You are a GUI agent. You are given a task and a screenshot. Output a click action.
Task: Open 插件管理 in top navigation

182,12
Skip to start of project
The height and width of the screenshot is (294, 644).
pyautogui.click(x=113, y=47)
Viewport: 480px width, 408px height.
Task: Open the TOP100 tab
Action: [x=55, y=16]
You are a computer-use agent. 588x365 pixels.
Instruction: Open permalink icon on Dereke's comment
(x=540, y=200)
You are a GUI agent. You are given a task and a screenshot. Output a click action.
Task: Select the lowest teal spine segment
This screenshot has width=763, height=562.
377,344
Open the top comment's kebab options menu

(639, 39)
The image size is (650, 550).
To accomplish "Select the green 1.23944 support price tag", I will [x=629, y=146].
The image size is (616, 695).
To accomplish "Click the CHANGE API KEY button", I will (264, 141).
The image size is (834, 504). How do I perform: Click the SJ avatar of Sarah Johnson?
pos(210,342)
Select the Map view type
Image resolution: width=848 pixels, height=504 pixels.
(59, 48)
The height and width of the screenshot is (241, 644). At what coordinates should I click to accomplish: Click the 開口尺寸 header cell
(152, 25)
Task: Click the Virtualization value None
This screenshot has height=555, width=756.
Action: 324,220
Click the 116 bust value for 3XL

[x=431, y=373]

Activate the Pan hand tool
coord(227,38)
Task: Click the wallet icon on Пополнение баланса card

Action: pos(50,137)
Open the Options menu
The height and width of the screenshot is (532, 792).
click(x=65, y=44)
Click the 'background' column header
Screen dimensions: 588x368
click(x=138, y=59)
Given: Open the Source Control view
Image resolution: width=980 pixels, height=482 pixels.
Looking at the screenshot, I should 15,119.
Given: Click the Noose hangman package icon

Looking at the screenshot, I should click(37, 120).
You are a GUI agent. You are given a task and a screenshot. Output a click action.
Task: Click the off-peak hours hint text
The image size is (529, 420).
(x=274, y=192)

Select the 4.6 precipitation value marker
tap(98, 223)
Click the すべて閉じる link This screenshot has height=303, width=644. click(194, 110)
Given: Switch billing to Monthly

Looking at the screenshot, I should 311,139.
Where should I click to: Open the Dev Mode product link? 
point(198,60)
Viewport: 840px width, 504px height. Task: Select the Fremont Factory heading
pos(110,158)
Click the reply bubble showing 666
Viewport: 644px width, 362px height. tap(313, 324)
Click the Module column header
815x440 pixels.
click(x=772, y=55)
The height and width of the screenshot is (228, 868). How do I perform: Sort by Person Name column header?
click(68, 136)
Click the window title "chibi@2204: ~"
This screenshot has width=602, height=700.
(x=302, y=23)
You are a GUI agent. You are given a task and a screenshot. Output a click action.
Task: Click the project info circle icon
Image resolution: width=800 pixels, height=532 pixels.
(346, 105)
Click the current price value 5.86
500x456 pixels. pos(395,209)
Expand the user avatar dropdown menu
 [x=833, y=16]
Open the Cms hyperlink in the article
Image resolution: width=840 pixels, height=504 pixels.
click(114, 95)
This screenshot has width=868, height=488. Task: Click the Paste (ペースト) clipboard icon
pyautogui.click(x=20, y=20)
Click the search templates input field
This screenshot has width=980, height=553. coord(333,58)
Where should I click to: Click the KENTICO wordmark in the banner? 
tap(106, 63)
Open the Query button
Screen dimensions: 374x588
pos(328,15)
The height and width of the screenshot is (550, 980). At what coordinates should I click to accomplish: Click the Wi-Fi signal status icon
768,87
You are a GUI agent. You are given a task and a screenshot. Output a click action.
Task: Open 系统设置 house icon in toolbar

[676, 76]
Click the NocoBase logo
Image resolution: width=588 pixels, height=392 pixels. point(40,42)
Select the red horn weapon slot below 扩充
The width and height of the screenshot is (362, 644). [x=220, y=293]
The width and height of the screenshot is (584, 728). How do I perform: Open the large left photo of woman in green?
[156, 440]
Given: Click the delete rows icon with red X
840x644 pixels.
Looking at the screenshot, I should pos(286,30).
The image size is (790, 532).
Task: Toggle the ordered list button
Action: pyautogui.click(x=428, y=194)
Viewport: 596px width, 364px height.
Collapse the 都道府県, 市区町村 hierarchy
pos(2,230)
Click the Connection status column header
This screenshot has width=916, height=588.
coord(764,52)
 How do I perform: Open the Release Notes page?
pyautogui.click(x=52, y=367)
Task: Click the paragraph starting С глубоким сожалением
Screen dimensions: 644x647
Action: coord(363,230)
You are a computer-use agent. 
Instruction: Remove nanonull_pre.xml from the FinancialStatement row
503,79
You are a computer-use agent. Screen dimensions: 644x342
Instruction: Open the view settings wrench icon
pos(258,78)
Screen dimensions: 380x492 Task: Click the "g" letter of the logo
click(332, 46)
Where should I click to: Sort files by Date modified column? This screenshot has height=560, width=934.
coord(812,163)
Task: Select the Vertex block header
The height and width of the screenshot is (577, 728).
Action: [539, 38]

§ WORK TO BE COMPLETED:
Reproduce every record above exactly.

§ EXERCISE SOLUTION:
You are a GUI agent. You are given a task and a screenshot. Output a click action.
Task: Open 插件管理 in top navigation

182,12
Skip to start of project
The height and width of the screenshot is (294, 644).
pyautogui.click(x=113, y=47)
Viewport: 480px width, 408px height.
Task: Open the TOP100 tab
Action: [x=55, y=16]
You are a computer-use agent. 588x365 pixels.
Instruction: Open permalink icon on Dereke's comment
(x=540, y=200)
You are a GUI agent. You are given a task and a screenshot. Output a click action.
Task: Select the lowest teal spine segment
This screenshot has width=763, height=562.
377,344
Open the top comment's kebab options menu

(639, 39)
The image size is (650, 550).
To accomplish "Select the green 1.23944 support price tag", I will [x=629, y=146].
The image size is (616, 695).
To accomplish "Click the CHANGE API KEY button", I will (264, 141).
The image size is (834, 504). How do I perform: Click the SJ avatar of Sarah Johnson?
pos(210,342)
Select the Map view type
Image resolution: width=848 pixels, height=504 pixels.
(59, 48)
The height and width of the screenshot is (241, 644). At what coordinates should I click to accomplish: Click the 開口尺寸 header cell
(152, 25)
Task: Click the Virtualization value None
This screenshot has height=555, width=756.
Action: 324,220
Click the 116 bust value for 3XL

[x=431, y=373]

Activate the Pan hand tool
coord(227,38)
Task: Click the wallet icon on Пополнение баланса card

Action: pos(50,137)
Open the Options menu
The height and width of the screenshot is (532, 792).
click(x=65, y=44)
Click the 'background' column header
Screen dimensions: 588x368
click(x=138, y=59)
Given: Open the Source Control view
Image resolution: width=980 pixels, height=482 pixels.
Looking at the screenshot, I should 15,119.
Given: Click the Noose hangman package icon

Looking at the screenshot, I should click(37, 120).
You are a GUI agent. You are given a task and a screenshot. Output a click action.
Task: Click the off-peak hours hint text
The image size is (529, 420).
(x=274, y=192)

Select the 4.6 precipitation value marker
tap(98, 223)
Click the すべて閉じる link This screenshot has height=303, width=644. click(194, 110)
Given: Switch billing to Monthly

Looking at the screenshot, I should 311,139.
Where should I click to: Open the Dev Mode product link? 
point(198,60)
Viewport: 840px width, 504px height. Task: Select the Fremont Factory heading
pos(110,158)
Click the reply bubble showing 666
Viewport: 644px width, 362px height. tap(313, 324)
Click the Module column header
815x440 pixels.
click(x=772, y=55)
The height and width of the screenshot is (228, 868). How do I perform: Sort by Person Name column header?
click(68, 136)
Click the window title "chibi@2204: ~"
This screenshot has width=602, height=700.
(x=302, y=23)
You are a GUI agent. You are given a task and a screenshot. Output a click action.
Task: Click the project info circle icon
Image resolution: width=800 pixels, height=532 pixels.
(346, 105)
Click the current price value 5.86
500x456 pixels. pos(395,209)
Expand the user avatar dropdown menu
 [x=833, y=16]
Open the Cms hyperlink in the article
Image resolution: width=840 pixels, height=504 pixels.
click(114, 95)
This screenshot has width=868, height=488. Task: Click the Paste (ペースト) clipboard icon
pyautogui.click(x=20, y=20)
Click the search templates input field
This screenshot has width=980, height=553. coord(333,58)
Where should I click to: Click the KENTICO wordmark in the banner? 
tap(106, 63)
Open the Query button
Screen dimensions: 374x588
pos(328,15)
The height and width of the screenshot is (550, 980). At what coordinates should I click to accomplish: Click the Wi-Fi signal status icon
768,87
You are a GUI agent. You are given a task and a screenshot. Output a click action.
Task: Open 系统设置 house icon in toolbar

[676, 76]
Click the NocoBase logo
Image resolution: width=588 pixels, height=392 pixels. point(40,42)
Select the red horn weapon slot below 扩充
The width and height of the screenshot is (362, 644). [x=220, y=293]
The width and height of the screenshot is (584, 728). How do I perform: Open the large left photo of woman in green?
[156, 440]
Given: Click the delete rows icon with red X
840x644 pixels.
Looking at the screenshot, I should pos(286,30).
The image size is (790, 532).
Task: Toggle the ordered list button
Action: pyautogui.click(x=428, y=194)
Viewport: 596px width, 364px height.
Collapse the 都道府県, 市区町村 hierarchy
pos(2,230)
Click the Connection status column header
This screenshot has width=916, height=588.
coord(764,52)
 How do I perform: Open the Release Notes page?
pyautogui.click(x=52, y=367)
Task: Click the paragraph starting С глубоким сожалением
Screen dimensions: 644x647
Action: coord(363,230)
You are a computer-use agent. 
Instruction: Remove nanonull_pre.xml from the FinancialStatement row
503,79
You are a computer-use agent. Screen dimensions: 644x342
Instruction: Open the view settings wrench icon
pos(258,78)
Screen dimensions: 380x492 Task: Click the "g" letter of the logo
click(332, 46)
Where should I click to: Sort files by Date modified column? This screenshot has height=560, width=934.
coord(812,163)
Task: Select the Vertex block header
The height and width of the screenshot is (577, 728).
Action: [539, 38]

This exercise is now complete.